Tuesday, June 28, 2011

Movie Night #11 Writing is hell.

Today we are going to be looking at writers in cinema. Specifically the trials and tribulations of the process itself, the three films represent three writers from different mediums, a playwright(although his story involves screenwriting), an author, and a screenwriter. Writing has long been a passion of mine, and I like any other pretentious kid who went to college have tried my hand at screenwriting(fail) and short stories(a bit better). Now with this site I have the chance to flex some writing muscles that I haven't used in quite some time, which leads me to this edition of Movie Night. Writing is hard(duh), and also a very internal process, these three films externalize the process and manifest the frustrations and absurdity that goes along with the written word. They are also some of my favorites. Today we will be looking at the following films.

Adaptation - Spike Jonze/Charlie Kaufman
Barton Fink - Joel and Ethan Coen
Naked Lunch - David Cronenberg

Adaptation is the second collaboration between Spike Jonze and Charlie Kaufman. It tells the story of Charlie Kaufman, a screenwriter, fresh off of his first big success, trying to adapt The Orchid Thief by Susan Orlean. Well, if you've seen the movie you know that that description is a gross oversimplification. This is of course Spike and Charlie here working some amazing absurdist magic. I'll get to his identical twin later but let's see if I can start boiling this down for you.
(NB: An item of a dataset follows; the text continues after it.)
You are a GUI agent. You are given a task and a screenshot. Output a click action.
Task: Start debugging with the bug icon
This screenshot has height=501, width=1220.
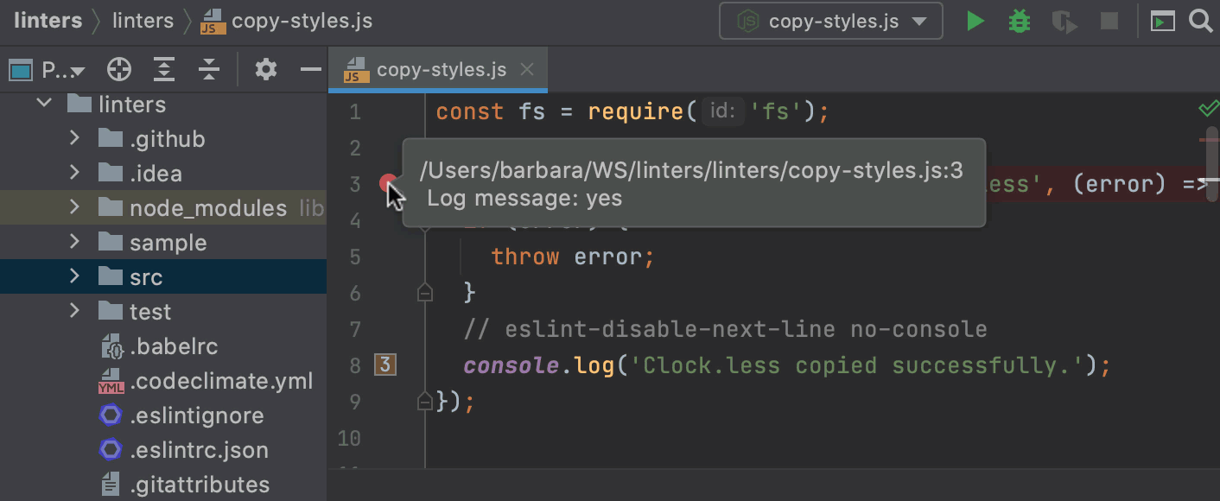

The movie shows Charlie struggling to write this adaptation, and as he's struggling to come to grips with how he's going to write a movie about flowers while not falling into Hollywood stereotypes like "making it about Orchid smuggling, or an Orchid love story," he begins to write himself into the movie, which is of course how the movie we are watching starts. So by the middle of the film we see him writing the movie we have just been watching for about 45 or so minutes. Still there? Well he has a parallel story which is the story of Susan Orlean and her Orchid Thief. I have never read her book, but I am going to assume that the movie starts off with her story being relatively accurate and then as Charlie struggles to pull his movie together her story gets wrapped up in his own crazy mind and becomes something completely fictional. Ok so we also have Charlie's twin brother(not real) who is also writing a screenplay that might as well be the definitive screenplay for every played out idea in the book, from serial killers, to split personalities, to songs being sung, to man vs. horse. Still there? good.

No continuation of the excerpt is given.